[
https://issues.apache.org/jira/browse/MAPREDUCE-4428?page=com.atlassian.jira.plugin.system.issuetabpanels:comment-tabpanel&focusedCommentId=13412950#comment-13412950
]
Rahul Jain commented on MAPREDUCE-4428:
---------------------------------------
Robert,
To make the user perspective clear here:
This grid is a single user managed grid, no other process was running at the
time and no one else tried to do kill on the job here.
The sequence is:
a) The job creator application submitted the job to hadoop grid.
b) Max retry count was set to 1 for both mappers and reducers; so as soon as a
task failed, the system (AM?) decided to kill all other tasks.
c) The submitter application is waiting in a sleep loop, waking up every 1
second to check the status of the task
calling: JobClient.getJob()
d) When the above condition happens, the application receives the running job
status as completed , failed (isSuccessful()=false, isComplete()=true on
RunningJob object)
e) The application issues a killJob() on the running job object at this time
f) As a result, nothing is accessible in job history from hadoop console, even
the AM container logs cannot be accessed.

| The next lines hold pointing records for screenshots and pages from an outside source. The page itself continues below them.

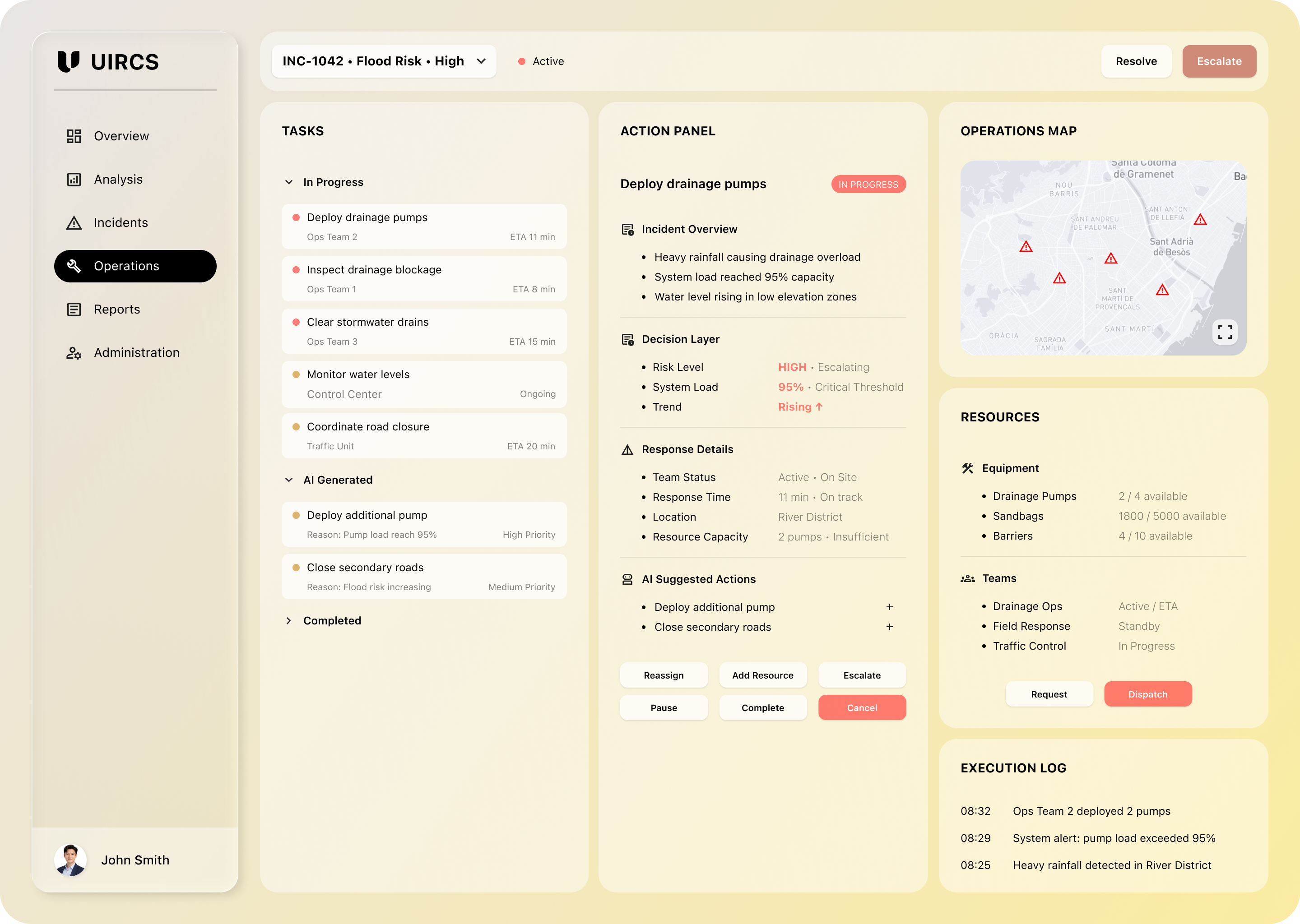Viewport: 1300px width, 924px height.
Task: Collapse the In Progress task group
Action: tap(289, 182)
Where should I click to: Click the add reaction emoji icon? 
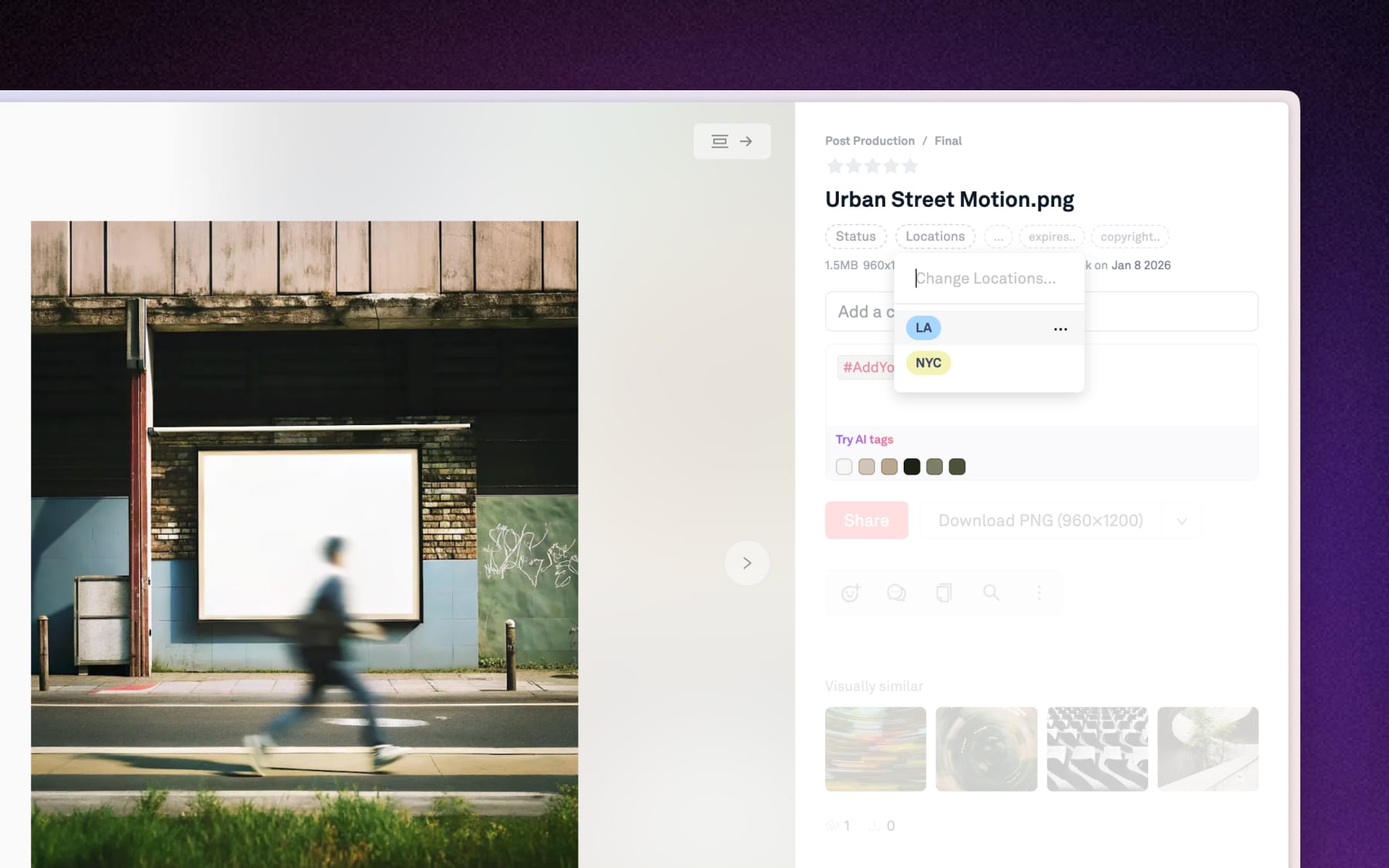pos(850,593)
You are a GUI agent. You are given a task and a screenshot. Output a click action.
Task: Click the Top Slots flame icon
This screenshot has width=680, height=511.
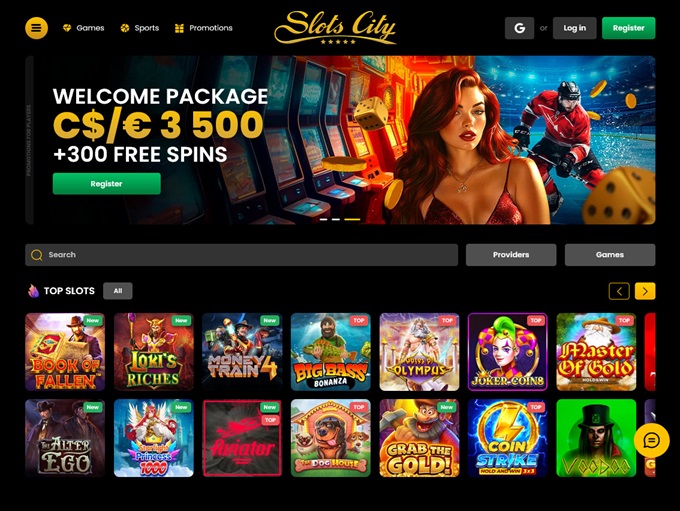tap(33, 291)
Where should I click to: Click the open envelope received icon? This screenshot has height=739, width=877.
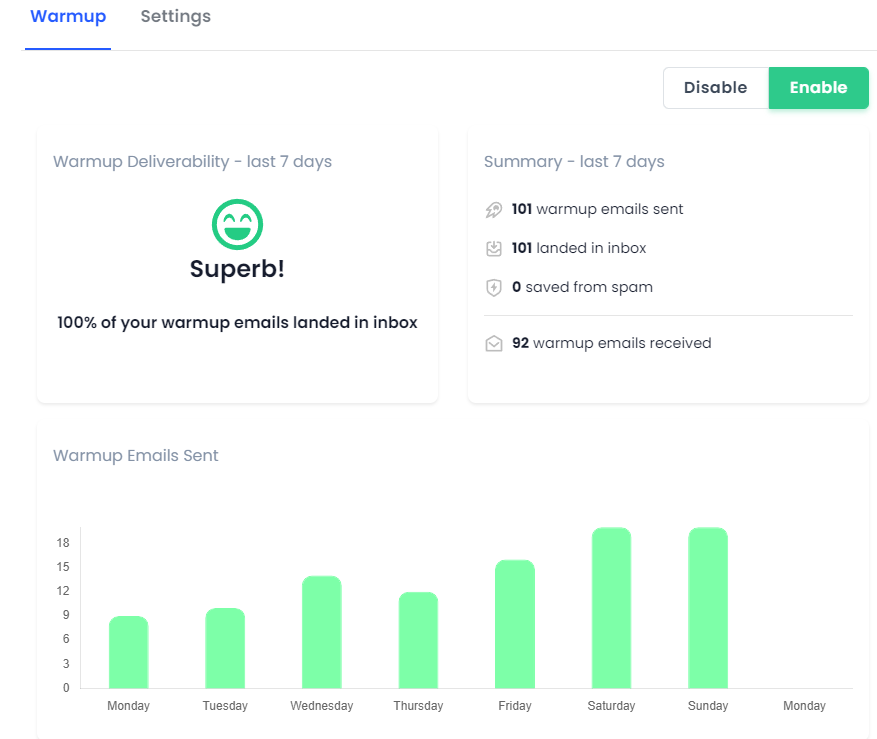pos(494,344)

Removing (e) from the above sequence make logs accessible again. As I
mentioned, with older version of map-reduce, we never encountered the issues of
logs getting lost. I believe we need to handle the case of user initiated
'KILL' of the job better in MapReduceV2; 90% of the time we look at map-reduce
logs only for failed and killed jobs; so this functionality should work
reliably as much as possible.
> A failed job is not available under job history if the job is killed right
> around the time job is notified as failed
> ---------------------------------------------------------------------------------------------------------------------
>
> Key: MAPREDUCE-4428
> URL: https://issues.apache.org/jira/browse/MAPREDUCE-4428
> Project: Hadoop Map/Reduce
> Issue Type: Bug
> Components: jobhistoryserver, jobtracker
> Affects Versions: 2.0.0-alpha
> Reporter: Rahul Jain
> Attachments: appMaster_bad.txt, appMaster_good.txt, resrcmgr_bad.txt
>
>
> We have observed this issue consistently running hadoop CDH4 version (based
> upon 2.0 alpha release):
> In case our hadoop client code gets a notification for a completed job (
> using RunningJob object job, with (job.isComplete() &&
> job.isSuccessful()==false)
> the hadoop client code does an unconditional job.killJob() to terminate the
> job.
> With earlier hadoop versions (verified on hadoop 0.20.2 version), we still
> have full access to job logs afterwards through hadoop console. However, when
> using MapReduceV2, the failed hadoop job no longer shows up under jobhistory
> server. Also, the tracking URL of the job still points to the non-existent
> Application master http port.
> Once we removed the call to job.killJob() for failed jobs from our hadoop
> client code, we were able to access the job in job history with mapreduce V2
> as well. Therefore this appears to be a race condition in the job management
> wrt. job history for failed jobs.
> We do have the application master and node manager logs collected for this
> scenario if that'll help isolate the problem and the fix better.
--
This message is automatically generated by JIRA.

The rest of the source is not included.